- **Stated problem**
Retype the data exactly, starting with the line that contains "Where should I click to: Click the API" and going on through the line that contains "click(416, 85)".

-- Start --

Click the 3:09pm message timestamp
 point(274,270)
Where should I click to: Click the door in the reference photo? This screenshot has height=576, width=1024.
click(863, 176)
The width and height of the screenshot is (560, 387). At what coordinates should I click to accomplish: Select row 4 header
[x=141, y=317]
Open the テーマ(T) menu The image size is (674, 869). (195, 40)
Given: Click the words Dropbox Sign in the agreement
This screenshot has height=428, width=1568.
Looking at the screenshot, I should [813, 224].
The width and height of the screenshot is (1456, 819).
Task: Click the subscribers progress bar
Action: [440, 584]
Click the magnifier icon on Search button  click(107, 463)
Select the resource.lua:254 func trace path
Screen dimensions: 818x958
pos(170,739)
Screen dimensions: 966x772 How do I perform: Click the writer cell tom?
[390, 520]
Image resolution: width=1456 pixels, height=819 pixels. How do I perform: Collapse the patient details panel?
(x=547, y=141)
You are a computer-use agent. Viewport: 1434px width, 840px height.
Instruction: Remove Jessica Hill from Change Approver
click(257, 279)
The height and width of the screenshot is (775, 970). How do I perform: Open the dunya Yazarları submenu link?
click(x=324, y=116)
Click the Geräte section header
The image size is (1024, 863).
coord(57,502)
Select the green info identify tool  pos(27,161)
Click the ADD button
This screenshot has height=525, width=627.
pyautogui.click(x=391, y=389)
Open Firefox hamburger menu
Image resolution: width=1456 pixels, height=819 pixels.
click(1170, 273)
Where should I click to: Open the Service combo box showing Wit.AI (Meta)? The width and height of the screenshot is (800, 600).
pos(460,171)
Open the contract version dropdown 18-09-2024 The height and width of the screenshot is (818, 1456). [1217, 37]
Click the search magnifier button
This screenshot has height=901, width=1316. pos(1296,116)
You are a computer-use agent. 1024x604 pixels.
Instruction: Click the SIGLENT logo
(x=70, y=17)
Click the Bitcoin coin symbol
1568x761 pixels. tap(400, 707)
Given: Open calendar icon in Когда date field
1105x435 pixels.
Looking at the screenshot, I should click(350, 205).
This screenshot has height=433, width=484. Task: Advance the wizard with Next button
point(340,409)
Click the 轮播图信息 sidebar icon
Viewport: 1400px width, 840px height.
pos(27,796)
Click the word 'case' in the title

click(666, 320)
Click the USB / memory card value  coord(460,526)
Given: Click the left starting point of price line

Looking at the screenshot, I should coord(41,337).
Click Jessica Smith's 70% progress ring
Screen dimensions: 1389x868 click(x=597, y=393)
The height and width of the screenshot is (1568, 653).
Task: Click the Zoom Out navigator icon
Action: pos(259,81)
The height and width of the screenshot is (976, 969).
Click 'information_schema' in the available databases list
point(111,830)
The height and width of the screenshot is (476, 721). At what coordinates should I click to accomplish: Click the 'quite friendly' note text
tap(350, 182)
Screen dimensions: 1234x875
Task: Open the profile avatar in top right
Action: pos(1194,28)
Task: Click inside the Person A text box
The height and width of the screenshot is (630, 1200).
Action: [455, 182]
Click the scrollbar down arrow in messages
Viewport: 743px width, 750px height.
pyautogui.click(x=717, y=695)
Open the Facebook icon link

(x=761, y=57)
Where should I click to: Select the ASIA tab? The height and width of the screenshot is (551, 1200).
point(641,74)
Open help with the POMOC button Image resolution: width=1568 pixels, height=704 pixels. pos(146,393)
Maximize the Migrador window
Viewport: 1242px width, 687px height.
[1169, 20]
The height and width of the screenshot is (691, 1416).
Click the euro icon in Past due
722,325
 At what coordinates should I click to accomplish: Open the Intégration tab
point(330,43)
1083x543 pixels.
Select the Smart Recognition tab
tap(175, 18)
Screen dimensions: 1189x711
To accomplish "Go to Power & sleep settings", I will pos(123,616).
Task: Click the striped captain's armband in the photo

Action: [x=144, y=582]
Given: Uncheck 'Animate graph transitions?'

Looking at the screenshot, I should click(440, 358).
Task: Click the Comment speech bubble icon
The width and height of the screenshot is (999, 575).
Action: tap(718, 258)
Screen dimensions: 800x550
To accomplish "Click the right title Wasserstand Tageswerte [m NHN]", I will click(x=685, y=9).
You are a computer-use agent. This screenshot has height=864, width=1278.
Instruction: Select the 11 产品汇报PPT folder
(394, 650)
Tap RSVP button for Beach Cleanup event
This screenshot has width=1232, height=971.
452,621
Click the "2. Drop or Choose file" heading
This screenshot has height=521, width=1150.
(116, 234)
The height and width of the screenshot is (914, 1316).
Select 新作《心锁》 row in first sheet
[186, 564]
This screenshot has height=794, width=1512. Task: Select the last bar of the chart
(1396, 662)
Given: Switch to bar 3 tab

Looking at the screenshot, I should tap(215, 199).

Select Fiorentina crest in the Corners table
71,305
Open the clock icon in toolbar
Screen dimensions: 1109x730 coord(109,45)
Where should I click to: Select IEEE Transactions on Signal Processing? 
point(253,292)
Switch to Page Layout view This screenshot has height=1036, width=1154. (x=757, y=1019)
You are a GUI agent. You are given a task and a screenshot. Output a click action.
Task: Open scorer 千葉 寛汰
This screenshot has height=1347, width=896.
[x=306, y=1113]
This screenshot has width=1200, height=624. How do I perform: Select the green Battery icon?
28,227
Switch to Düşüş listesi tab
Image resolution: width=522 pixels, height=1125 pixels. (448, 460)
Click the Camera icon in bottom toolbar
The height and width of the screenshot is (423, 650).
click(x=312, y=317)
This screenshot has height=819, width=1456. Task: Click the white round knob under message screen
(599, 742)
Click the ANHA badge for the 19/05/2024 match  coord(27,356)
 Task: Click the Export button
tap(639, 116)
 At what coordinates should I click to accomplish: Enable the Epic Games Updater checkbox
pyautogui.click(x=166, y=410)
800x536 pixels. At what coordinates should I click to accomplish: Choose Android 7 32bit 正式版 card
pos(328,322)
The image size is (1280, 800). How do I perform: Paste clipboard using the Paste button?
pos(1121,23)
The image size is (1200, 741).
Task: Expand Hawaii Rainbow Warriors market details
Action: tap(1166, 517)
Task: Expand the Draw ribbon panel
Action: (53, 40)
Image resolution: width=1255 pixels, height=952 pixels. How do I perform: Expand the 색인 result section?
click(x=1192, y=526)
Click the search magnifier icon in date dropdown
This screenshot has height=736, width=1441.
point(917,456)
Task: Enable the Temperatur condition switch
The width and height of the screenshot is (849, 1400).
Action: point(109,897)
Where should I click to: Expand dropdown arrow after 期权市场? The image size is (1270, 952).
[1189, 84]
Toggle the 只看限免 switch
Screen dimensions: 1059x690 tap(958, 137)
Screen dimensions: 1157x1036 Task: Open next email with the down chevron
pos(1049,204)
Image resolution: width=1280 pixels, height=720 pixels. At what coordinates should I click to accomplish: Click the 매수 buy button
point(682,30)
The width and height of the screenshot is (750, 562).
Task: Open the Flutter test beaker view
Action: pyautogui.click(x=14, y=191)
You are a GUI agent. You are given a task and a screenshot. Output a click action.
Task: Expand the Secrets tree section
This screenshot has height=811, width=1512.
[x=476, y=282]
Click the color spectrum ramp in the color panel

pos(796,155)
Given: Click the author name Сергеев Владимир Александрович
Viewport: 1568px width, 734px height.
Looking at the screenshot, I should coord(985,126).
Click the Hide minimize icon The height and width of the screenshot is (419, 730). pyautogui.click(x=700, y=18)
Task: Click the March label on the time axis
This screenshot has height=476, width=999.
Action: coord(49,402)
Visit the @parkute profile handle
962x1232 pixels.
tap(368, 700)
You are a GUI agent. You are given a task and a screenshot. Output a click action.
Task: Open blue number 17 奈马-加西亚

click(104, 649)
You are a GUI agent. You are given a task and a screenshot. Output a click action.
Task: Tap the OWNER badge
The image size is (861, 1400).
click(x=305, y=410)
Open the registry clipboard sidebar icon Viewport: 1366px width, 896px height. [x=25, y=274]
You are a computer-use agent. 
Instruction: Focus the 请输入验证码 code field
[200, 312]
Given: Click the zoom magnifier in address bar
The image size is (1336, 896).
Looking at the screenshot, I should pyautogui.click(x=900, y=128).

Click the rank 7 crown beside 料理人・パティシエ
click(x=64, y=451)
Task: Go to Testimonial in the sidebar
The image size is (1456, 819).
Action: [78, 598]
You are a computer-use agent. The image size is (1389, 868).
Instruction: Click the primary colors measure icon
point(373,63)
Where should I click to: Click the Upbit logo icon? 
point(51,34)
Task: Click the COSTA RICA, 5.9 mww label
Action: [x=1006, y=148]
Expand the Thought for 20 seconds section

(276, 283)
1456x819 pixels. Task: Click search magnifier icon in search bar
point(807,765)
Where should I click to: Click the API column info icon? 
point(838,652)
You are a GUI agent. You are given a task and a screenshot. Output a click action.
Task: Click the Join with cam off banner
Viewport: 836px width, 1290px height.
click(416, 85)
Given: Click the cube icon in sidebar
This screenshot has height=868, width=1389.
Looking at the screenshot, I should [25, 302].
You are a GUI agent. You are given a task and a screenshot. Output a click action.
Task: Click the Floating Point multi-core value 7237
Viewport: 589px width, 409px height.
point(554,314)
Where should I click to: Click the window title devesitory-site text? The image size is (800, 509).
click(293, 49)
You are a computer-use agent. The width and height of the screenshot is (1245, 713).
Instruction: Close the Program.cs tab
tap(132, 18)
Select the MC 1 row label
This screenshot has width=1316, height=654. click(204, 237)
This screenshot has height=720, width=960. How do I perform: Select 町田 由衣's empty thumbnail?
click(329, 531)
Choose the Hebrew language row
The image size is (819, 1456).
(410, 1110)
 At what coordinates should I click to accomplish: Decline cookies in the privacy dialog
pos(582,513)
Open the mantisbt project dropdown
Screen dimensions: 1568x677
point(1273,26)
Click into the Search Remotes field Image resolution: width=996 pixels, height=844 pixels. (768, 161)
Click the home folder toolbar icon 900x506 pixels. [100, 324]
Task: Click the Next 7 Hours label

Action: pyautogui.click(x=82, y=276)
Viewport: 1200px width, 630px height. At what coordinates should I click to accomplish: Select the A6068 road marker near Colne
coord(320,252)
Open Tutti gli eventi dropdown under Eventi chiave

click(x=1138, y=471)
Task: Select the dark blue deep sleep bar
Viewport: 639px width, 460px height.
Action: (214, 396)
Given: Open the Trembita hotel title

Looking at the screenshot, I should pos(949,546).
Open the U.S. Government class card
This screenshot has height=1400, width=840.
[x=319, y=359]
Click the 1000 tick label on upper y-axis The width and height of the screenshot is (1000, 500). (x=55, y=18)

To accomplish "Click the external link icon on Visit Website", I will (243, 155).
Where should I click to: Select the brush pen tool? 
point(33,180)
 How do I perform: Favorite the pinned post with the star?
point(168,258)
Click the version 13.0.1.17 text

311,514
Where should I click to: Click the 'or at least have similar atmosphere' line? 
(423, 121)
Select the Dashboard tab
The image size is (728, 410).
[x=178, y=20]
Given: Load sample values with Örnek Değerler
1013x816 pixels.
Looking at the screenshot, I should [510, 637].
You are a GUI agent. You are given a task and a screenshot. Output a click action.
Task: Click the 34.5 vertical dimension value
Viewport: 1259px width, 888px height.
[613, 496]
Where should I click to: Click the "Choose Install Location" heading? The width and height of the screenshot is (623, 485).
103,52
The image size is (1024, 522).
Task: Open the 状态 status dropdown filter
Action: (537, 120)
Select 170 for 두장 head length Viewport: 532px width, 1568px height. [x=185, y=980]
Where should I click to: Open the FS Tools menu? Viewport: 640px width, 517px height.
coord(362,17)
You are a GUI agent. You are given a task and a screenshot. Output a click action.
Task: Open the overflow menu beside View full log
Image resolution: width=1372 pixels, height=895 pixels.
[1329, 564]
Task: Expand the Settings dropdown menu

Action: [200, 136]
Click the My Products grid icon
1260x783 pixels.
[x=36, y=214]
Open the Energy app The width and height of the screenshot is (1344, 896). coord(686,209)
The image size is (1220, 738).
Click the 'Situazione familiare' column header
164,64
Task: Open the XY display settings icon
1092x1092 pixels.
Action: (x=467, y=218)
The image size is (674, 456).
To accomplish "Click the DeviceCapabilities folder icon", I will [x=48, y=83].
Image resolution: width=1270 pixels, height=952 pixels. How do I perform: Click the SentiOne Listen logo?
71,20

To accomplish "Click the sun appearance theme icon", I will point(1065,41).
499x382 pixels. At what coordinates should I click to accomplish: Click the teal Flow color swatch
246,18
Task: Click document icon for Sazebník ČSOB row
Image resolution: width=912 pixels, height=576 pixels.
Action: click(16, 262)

-- End --

- **Exercise result**
Where should I click to: Click the API column info icon? 
point(838,652)
You are a GUI agent. You are given a task and a screenshot. Output a click action.
Task: Click the Join with cam off banner
Viewport: 836px width, 1290px height.
click(416, 85)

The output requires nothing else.